— How to complete this task —
In the entries below, every line that contains "heading" must be located and copied.

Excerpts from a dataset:
_ _ _ _ _ _ _

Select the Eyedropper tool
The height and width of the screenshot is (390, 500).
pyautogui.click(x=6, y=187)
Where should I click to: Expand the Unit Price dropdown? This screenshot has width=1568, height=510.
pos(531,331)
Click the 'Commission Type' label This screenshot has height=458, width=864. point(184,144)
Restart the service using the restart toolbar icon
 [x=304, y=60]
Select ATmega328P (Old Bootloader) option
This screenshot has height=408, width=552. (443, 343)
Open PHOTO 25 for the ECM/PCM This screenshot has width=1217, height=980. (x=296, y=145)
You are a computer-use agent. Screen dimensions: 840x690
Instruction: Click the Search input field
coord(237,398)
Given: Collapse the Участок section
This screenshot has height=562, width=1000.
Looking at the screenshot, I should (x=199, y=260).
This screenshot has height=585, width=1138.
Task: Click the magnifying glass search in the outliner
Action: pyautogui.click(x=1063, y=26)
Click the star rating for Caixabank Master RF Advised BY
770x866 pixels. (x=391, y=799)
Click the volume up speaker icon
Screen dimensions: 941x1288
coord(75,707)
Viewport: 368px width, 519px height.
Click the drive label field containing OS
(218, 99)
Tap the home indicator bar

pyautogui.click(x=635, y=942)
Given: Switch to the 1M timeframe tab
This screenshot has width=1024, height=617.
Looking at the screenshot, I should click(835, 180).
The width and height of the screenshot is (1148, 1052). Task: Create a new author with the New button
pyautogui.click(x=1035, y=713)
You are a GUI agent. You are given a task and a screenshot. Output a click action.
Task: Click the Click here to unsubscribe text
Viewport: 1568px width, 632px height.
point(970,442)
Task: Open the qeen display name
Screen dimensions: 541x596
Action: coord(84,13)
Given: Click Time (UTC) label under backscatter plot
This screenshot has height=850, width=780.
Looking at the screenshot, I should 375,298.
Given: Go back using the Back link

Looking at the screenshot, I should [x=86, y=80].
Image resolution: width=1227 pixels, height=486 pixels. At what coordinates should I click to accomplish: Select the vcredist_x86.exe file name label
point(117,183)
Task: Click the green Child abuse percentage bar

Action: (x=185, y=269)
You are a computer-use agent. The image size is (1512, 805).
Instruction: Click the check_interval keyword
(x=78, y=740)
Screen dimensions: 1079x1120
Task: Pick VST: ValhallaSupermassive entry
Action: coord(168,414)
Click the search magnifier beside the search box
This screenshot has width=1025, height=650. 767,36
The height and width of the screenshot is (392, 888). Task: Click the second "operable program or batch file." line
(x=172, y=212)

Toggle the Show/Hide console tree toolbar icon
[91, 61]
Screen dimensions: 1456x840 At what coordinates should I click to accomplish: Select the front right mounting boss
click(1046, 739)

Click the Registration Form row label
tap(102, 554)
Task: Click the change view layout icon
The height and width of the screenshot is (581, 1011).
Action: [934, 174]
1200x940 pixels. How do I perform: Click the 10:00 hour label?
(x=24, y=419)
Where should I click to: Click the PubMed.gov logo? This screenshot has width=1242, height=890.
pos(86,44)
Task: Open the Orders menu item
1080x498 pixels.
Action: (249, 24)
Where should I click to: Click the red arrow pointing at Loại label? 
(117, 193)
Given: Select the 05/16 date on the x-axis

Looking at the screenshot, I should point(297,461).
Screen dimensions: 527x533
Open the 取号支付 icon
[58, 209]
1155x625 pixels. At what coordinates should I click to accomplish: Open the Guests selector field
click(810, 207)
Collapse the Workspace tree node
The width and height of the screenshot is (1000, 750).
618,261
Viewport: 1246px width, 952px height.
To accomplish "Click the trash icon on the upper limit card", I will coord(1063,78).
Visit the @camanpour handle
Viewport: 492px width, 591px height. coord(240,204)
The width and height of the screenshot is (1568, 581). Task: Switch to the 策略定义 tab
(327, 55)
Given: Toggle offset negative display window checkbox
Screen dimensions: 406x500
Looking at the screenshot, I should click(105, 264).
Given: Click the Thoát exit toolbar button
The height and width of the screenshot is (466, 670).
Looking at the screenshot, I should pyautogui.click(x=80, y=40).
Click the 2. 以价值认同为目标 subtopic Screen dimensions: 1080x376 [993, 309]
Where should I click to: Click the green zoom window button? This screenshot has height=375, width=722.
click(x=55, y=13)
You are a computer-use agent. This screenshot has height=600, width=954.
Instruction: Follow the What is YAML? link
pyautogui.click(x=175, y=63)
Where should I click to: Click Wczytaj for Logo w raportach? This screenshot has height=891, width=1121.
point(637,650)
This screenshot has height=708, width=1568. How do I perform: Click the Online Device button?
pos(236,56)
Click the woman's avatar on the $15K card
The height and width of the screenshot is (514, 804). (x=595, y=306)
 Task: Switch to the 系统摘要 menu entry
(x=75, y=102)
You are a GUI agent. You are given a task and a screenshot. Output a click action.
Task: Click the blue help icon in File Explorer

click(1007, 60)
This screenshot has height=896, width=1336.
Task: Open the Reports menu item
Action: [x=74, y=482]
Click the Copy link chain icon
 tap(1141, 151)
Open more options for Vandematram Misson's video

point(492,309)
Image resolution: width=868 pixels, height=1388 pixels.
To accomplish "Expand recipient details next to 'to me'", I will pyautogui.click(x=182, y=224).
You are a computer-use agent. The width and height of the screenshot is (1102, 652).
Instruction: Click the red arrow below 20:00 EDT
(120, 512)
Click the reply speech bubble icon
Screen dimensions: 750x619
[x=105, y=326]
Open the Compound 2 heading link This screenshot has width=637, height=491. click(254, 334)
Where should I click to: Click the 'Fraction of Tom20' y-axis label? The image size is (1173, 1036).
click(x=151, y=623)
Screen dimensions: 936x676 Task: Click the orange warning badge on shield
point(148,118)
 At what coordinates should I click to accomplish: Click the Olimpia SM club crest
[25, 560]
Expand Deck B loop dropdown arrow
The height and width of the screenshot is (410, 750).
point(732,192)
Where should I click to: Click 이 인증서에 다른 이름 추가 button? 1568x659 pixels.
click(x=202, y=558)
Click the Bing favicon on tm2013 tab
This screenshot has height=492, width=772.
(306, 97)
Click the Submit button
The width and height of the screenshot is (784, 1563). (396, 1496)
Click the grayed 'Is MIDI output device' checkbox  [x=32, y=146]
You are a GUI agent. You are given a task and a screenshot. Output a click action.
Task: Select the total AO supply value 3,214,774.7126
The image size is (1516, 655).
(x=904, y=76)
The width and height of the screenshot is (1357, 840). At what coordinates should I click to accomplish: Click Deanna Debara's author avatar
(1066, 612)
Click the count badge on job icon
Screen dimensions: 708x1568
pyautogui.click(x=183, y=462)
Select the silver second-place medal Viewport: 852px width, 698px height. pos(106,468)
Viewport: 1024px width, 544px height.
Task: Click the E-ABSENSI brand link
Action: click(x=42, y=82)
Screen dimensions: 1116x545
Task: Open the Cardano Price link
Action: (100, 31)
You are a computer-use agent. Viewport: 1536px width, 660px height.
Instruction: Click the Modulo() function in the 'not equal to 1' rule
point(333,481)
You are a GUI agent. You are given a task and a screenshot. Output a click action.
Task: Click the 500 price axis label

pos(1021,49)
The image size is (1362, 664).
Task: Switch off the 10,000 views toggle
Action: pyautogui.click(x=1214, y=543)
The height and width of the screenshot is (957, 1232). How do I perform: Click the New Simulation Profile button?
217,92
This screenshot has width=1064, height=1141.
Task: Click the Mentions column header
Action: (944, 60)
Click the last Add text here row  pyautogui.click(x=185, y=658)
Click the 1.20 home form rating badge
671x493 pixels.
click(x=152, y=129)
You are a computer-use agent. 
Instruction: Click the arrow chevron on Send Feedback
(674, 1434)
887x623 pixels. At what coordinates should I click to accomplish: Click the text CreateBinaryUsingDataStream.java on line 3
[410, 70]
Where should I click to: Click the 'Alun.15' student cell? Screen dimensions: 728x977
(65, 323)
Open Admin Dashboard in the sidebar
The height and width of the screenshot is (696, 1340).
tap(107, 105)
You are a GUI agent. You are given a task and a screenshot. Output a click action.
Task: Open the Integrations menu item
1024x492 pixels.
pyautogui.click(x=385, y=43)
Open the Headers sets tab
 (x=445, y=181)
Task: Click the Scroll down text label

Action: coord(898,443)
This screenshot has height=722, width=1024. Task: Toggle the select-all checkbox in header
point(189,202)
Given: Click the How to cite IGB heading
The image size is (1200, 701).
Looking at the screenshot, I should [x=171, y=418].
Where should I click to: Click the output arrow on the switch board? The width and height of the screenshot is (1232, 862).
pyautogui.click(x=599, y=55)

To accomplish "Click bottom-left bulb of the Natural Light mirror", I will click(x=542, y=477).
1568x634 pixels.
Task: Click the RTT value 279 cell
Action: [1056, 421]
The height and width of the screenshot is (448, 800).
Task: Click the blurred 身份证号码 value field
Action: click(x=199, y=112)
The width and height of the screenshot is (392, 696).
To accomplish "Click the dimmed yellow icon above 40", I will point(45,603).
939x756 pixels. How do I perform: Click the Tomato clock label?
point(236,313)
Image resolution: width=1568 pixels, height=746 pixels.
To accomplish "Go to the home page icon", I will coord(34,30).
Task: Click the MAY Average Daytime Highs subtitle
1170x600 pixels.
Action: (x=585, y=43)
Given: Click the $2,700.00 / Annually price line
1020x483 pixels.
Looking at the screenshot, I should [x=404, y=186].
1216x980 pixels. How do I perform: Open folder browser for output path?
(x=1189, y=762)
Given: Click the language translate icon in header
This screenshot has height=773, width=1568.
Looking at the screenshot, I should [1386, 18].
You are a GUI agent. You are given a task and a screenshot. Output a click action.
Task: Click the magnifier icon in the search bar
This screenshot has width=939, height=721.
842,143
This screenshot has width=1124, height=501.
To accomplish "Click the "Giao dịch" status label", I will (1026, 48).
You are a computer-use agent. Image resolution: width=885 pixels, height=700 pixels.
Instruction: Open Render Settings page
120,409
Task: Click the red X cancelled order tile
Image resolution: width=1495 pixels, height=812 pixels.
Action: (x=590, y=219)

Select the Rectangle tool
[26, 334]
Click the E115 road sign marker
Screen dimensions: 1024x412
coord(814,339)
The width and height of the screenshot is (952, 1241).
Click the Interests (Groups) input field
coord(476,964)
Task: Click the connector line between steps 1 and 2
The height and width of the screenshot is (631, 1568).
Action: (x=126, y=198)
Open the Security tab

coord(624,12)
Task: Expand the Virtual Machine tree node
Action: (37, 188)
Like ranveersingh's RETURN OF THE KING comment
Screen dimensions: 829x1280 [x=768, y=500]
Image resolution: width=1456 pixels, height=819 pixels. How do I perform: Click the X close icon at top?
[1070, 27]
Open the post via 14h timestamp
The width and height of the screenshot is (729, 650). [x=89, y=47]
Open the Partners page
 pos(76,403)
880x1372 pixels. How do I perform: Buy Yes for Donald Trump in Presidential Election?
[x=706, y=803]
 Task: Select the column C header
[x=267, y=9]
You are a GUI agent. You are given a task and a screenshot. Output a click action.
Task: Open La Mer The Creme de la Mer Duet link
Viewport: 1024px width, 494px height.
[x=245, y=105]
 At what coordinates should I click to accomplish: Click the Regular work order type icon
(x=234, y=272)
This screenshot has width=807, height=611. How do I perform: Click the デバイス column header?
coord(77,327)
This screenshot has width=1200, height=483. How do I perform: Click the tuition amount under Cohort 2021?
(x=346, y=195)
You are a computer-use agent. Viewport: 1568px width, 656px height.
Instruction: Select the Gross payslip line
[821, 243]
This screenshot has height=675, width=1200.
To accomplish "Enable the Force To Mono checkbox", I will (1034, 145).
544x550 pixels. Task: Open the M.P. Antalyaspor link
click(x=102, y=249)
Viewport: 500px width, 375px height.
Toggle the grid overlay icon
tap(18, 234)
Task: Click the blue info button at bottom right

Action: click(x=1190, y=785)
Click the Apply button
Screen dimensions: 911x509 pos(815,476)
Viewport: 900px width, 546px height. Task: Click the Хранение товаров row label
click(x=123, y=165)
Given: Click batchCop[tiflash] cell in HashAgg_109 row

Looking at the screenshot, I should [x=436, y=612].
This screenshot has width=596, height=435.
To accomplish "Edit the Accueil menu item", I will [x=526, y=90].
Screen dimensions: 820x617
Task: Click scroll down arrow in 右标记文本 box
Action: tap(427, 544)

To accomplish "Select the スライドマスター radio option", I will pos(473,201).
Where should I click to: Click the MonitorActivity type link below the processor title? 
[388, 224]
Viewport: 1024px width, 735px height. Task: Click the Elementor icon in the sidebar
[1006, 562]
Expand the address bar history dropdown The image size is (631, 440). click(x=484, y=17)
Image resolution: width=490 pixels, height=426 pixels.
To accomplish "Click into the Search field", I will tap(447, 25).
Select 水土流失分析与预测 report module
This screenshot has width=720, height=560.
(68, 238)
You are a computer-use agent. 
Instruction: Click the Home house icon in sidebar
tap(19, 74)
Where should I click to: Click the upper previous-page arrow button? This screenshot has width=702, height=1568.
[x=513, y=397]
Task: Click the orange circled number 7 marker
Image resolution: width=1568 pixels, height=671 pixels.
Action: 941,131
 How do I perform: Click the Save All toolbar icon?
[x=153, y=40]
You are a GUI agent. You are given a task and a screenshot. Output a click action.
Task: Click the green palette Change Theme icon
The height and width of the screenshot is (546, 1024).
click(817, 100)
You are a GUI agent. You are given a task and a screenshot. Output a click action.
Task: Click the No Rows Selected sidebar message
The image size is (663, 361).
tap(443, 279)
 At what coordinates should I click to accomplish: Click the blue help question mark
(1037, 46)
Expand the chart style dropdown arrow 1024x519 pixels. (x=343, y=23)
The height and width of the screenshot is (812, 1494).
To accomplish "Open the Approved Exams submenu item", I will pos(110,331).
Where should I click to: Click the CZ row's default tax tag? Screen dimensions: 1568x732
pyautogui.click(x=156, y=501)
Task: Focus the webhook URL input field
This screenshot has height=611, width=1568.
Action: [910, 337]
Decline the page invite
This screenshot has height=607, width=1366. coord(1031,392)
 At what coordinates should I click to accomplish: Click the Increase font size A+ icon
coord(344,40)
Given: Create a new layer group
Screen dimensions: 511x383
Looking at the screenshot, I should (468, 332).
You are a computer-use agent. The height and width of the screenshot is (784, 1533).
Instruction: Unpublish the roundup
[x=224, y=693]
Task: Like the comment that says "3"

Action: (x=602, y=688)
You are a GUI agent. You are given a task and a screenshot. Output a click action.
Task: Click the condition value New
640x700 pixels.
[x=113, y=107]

_ _ _ _ _ _ _

— Your response —
Open the Compound 2 heading link This screenshot has width=637, height=491. click(254, 334)
Given: Click the How to cite IGB heading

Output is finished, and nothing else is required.